Member of the National Consultative Assembly
- In office 1 September 1971 – 7 September 1975
- Constituency: Baft, Kerman

Personal details
- Born: 1928 Tehran, Iran
- Died: 9 January 2004 (aged 75–76) West Menlo Park, California, United States
- Party: Iran Novin Party
- Children: 3

= Atefeh Amir-Ebrahimi =

Iranian nurse and politician

Atefeh Amir-Ebrahimi (1928 – 9 January 2004), also known as Atefeh "Amy" Bijan, was an Iranian nurse and politician. She served in the 23rd term of Iran's National Consultative Assembly as the representative for Baft and was affiliated with the Iran Novin Party.

== Life and career ==
Amir-Ebrahimi was born in 1928 in Tehran, Iran. She studied in England, where she earned a bachelor's degree in nursing and midwifery.
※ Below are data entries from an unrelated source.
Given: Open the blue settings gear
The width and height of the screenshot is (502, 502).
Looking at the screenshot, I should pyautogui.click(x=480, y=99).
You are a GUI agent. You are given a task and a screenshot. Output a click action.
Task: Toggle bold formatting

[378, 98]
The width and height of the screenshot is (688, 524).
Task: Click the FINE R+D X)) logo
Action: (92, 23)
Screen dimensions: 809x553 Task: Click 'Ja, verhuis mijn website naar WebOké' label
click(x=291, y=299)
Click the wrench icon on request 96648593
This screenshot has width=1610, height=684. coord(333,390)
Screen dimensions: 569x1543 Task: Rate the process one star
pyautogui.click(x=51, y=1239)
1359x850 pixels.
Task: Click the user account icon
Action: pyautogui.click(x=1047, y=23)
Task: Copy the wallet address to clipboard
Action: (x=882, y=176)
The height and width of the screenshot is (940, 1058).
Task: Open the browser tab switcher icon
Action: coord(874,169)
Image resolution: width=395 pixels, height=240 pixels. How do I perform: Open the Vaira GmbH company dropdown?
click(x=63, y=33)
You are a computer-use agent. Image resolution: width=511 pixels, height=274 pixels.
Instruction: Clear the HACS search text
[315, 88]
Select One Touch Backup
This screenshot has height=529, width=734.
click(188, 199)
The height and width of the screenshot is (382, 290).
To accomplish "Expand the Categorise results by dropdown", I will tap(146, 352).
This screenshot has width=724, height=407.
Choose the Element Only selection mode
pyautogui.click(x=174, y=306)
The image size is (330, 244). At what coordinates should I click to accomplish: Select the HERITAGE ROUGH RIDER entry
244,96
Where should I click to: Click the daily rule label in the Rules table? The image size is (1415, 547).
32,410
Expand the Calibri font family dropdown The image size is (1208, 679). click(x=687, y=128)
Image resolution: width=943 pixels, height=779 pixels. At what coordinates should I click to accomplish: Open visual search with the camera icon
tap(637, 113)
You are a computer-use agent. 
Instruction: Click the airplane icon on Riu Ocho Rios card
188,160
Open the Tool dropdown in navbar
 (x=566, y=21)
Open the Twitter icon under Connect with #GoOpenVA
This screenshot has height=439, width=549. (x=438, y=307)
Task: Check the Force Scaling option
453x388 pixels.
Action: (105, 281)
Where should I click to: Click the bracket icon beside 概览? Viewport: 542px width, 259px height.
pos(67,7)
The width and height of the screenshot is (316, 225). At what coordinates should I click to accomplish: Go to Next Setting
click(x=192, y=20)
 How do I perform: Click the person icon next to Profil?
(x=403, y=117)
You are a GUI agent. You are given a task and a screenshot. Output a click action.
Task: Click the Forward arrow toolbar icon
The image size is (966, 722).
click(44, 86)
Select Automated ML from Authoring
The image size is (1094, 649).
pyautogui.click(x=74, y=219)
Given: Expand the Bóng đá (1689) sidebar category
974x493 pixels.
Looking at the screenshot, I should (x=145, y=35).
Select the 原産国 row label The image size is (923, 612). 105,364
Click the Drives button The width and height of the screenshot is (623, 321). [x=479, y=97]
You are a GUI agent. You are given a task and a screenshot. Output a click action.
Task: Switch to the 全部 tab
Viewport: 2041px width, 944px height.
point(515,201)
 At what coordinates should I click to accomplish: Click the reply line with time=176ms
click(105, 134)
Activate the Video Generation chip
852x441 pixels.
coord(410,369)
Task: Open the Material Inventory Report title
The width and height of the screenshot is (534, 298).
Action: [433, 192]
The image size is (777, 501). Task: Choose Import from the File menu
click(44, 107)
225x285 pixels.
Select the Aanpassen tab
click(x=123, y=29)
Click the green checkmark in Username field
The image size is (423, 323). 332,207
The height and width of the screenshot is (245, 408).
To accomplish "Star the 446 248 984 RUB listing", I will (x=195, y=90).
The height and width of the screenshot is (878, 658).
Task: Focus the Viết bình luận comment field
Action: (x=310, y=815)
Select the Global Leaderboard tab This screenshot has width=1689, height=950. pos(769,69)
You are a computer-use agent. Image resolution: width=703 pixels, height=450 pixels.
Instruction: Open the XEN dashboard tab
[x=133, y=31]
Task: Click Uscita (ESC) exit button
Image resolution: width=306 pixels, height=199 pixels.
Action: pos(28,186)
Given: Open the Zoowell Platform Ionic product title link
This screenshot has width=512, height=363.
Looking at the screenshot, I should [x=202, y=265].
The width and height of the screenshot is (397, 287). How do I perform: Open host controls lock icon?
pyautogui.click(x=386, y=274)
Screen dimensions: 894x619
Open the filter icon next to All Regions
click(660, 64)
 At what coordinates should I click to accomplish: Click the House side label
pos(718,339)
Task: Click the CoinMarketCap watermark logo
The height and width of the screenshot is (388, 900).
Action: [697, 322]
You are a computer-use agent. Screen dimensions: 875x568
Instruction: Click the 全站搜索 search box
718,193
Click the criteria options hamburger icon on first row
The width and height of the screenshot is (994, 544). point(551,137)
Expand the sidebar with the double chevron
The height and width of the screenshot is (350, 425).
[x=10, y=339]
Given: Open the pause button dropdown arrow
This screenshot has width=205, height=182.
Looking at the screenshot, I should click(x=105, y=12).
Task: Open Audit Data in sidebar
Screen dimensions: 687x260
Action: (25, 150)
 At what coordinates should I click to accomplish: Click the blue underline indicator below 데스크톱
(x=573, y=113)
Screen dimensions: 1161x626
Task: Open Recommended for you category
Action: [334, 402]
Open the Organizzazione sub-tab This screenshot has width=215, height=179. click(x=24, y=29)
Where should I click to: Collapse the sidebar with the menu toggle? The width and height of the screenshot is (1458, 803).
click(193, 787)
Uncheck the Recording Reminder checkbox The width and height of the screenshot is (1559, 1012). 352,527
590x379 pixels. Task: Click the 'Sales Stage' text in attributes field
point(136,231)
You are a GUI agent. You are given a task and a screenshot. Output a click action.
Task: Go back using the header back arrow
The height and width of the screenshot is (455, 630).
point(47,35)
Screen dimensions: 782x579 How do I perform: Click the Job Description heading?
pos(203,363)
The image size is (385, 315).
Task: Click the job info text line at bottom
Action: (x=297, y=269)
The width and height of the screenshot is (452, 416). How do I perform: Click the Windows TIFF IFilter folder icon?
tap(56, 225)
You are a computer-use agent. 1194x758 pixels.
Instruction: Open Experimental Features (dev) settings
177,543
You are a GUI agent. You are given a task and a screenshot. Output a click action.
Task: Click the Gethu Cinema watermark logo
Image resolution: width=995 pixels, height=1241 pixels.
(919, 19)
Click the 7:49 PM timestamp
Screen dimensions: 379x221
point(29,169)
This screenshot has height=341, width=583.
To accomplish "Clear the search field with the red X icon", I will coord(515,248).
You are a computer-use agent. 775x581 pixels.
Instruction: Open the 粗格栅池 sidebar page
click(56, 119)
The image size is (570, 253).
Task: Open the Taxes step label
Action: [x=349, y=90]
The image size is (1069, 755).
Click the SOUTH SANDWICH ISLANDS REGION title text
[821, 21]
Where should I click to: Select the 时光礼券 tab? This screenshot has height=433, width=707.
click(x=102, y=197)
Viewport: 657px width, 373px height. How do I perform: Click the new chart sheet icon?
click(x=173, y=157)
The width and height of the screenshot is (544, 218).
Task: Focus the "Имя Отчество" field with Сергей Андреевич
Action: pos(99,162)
She later served as a nurse adviser at the Faculty of Medicine, University of Tehran and was president of the Iranian Nurses Association. Amir-Ebrahimi also founded a hospital in Tehran.

Amir-Ebrahimi was a member of the Iran Novin Party and served on its Social and Arts Affairs Committee. She represented Baft in Kerman Province in the 23rd National Consultative Assembly from 1 September 1971 to 7 September 1975.

She was married to an Iranian physician, Dr. Bijan Bijan, and the couple had three children including Donia Bijan.

In 1978, amid the political unrest preceding the Iranian Revolution, Amir-Ebrahimi and her family left Iran and later settled in the United States, where she continued working as a nurse.

She also volunteered as a nurse during the Kosovo War.

Amir-Ebrahimi died on 9 January 2004 after being struck by a car while walking in a crosswalk on Santa Cruz Avenue in West Menlo Park, California. In the same year, Lucile Packard Children's Hospital at Stanford and its Becoming Parents program established the Amy Bijan Scholarship for couples unable to afford prenatal education, in memory of her work teaching childbirth classes.